Pollinators such as wild bees, butterflies, moths and hoverflies are vital for biodiversity, food production, and ecosystem health. In the EU alone, over 80% of wild flowering plants and 75% of food crops depend to some degree on animal pollination. Yet many pollinator species are in decline, with pesticide exposure, habitat loss, climate change, and disease among the main drivers. Current EU risk assessments for pesticides focus almost exclusively on honey bees and individual substances, which does not reflect the complexity of real agricultural landscapes, where multiple pollinator species encounter mixtures of chemicals over time.

PollinERA is developing a next-generation, systems-based approach to assessing and managing pesticide risks to a broad diversity of pollinators. The project combines field monitoring, laboratory testing, predictive toxicology, population and landscape modelling, and active stakeholder engagement. Over its first 18 months, it has:

1. Filled critical ecotoxicological knowledge gaps through standardised test protocols and species sensitivity data for multiple underrepresented pollinator taxa;
2. Implemented integrated pesticide–pollinator co-monitoring in three countries across two major cropping systems;
3. Developed advanced predictive toxicology and population modelling tools;
4. Built a prototype web-based ERA platform to test scenarios at the landscape scale.

These outputs will enable more representative, realistic, and policy-relevant risk assessments, contributing directly to EU biodiversity targets, the Farm to Fork Strategy, and the EU Pollinators Initiative.
Field teams in Italy, Poland, and Sweden collected 180 environmental samples (nectar, pollen, plants, soil, water) from 18 monitoring sites in three countries, representing gradients of expected pesticide use and habitat availability for potential mitigation. Laboratory protocols for acute, sublethal, and chronic toxicity testing were developed and validated for wild bees, hoverflies, and other taxa, generating initial datasets for six species. Predictive toxicology advanced through curated datasets, mode-of-action–based Cumulative Assessment Groups, and new in silico models integrated into VEGAHUB.

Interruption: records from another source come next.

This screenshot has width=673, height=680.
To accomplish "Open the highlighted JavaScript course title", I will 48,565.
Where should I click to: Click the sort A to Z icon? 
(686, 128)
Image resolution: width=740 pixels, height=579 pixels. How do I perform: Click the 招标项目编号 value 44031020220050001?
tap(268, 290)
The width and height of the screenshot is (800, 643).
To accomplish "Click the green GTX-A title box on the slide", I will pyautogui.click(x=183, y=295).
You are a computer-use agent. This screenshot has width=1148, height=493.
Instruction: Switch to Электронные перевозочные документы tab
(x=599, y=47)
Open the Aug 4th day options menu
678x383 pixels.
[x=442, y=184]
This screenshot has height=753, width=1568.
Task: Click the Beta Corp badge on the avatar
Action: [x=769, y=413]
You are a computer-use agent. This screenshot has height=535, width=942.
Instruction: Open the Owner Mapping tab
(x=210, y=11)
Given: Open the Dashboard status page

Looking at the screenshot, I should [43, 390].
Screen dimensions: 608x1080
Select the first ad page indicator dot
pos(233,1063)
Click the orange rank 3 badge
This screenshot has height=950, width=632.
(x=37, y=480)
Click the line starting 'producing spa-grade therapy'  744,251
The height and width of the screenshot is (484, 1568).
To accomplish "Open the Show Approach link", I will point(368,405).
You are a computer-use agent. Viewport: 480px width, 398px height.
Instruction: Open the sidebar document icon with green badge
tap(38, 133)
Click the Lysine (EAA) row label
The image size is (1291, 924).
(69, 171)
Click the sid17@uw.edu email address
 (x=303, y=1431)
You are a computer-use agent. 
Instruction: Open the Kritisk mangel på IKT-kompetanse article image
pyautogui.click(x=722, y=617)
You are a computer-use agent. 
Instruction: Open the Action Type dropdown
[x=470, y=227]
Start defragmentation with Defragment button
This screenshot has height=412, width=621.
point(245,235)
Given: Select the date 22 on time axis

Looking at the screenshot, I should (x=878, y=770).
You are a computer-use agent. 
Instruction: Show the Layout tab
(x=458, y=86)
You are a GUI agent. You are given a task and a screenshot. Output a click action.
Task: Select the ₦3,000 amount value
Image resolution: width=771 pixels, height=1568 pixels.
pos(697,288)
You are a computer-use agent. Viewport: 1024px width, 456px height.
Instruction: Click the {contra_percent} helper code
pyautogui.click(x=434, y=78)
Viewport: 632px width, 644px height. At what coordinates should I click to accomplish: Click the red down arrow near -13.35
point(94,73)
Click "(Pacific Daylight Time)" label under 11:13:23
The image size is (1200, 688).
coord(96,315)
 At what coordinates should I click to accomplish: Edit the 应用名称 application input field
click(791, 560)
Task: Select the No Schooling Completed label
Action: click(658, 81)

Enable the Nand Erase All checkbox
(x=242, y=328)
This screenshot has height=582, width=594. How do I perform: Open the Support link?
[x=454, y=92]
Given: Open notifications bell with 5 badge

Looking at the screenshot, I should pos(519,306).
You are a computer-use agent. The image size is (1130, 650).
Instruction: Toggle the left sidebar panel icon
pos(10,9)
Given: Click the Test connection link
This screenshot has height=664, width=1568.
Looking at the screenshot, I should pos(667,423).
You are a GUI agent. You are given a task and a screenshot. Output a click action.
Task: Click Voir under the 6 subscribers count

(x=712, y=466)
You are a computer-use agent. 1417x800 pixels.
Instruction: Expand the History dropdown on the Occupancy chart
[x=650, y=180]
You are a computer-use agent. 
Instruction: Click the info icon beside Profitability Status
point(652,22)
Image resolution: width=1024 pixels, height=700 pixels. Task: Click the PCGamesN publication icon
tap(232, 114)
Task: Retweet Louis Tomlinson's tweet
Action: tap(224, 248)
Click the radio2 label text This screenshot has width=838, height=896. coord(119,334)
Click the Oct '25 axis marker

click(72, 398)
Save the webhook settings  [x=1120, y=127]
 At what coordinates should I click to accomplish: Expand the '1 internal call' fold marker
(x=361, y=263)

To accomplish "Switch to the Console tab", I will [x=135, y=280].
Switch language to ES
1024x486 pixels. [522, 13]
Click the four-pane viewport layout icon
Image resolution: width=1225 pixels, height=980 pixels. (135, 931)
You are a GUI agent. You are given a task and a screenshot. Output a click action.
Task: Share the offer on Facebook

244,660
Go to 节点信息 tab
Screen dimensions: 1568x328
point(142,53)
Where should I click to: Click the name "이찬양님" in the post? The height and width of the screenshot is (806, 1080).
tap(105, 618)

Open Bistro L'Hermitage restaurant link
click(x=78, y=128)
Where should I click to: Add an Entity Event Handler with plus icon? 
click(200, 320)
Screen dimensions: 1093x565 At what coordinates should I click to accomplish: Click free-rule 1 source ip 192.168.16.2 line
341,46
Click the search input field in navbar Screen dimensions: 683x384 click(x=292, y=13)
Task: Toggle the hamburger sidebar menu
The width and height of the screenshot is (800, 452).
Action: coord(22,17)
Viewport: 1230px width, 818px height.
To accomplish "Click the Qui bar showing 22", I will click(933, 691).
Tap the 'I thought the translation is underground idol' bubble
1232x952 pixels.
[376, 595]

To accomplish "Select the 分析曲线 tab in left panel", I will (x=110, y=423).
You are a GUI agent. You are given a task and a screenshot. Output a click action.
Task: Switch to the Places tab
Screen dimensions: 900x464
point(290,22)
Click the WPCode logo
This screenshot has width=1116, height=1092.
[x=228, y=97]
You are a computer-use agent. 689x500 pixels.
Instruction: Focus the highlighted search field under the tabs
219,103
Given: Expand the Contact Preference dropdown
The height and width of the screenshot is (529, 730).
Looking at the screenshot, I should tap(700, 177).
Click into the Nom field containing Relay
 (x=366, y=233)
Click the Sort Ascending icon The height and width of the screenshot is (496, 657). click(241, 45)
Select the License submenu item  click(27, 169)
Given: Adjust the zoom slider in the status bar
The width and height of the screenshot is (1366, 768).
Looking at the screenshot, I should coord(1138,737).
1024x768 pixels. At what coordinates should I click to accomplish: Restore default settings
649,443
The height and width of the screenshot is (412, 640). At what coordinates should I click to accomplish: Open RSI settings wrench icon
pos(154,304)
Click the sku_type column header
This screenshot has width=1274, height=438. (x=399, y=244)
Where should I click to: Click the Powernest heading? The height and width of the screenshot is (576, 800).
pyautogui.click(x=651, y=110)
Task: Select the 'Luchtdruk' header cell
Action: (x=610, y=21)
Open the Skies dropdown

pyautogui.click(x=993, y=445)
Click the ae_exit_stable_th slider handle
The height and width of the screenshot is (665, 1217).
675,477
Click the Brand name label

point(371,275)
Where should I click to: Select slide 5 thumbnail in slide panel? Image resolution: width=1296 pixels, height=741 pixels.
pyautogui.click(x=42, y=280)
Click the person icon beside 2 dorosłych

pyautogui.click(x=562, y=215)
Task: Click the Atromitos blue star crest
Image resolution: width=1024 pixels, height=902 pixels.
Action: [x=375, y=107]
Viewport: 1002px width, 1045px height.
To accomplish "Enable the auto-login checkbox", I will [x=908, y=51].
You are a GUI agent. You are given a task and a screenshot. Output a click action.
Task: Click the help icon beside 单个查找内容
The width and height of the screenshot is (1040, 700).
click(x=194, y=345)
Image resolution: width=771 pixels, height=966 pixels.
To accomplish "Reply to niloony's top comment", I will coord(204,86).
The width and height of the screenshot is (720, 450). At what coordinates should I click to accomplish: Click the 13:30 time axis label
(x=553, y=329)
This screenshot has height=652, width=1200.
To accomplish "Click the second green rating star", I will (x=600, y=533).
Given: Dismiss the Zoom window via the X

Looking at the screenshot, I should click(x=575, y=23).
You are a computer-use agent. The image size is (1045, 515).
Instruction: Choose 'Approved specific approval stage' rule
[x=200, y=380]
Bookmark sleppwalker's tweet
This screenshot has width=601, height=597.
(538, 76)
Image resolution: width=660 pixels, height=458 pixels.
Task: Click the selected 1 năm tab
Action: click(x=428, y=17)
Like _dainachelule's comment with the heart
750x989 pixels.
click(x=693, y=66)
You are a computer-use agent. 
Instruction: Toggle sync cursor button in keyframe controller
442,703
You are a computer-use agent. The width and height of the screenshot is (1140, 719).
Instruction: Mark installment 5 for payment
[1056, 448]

Modelling progress included the BufferGUTS toxicokinetic–toxicodynamic framework calibrated for multiple exposure routes, four agent-based pollinator population models with realistic behaviours and life histories, and major performance upgrades to the ALMaSS pesticide fate engine. The co-monitoring protocols were developed and implemented across all sites, producing directly linked pollinator community data and 143 pesticide residue samples. Landscape models are now fully operational for five countries, with high-resolution data processing underway for Sweden and Italy. A functional systems ERA prototype integrates species, fate, and exposure models with interactive scenario configuration, enabling simulation of pesticide impacts under varied management and environmental conditions.
PollinERA is delivering scientific and technical innovations that go well beyond current practice in pesticide ERA. Standardised testing protocols and sensitivity data for wild bees, butterflies, moths and hoverflies provide, for the first time, regulatory-ready methods covering a representative range of pollinators. The integrated co-monitoring scheme is unprecedented in its scope, combining high-resolution pesticide residue data from multiple matrices with simultaneous pollinator biodiversity surveys across contrasting European landscapes.

Predictive toxicology advances include the first mode-of-action–based grouping and modelling of pesticides for multiple pollinator species, enabling mixture risk assessment and prediction of toxicity for untested substances. BufferGUTS allows realistic simulation of multi-pathway exposures over time, while agent-based species models in ALMaSS integrate fate simulations and landscape structure to predict population-level outcomes. The web-based ERA tool under development integrates these components into a single, user-accessible platform that can run complex “what-if” policy or management scenarios. These methods could be adapted for other chemical classes, including biocontrol products, pesticide alternatives, and other altered agricultural management practices.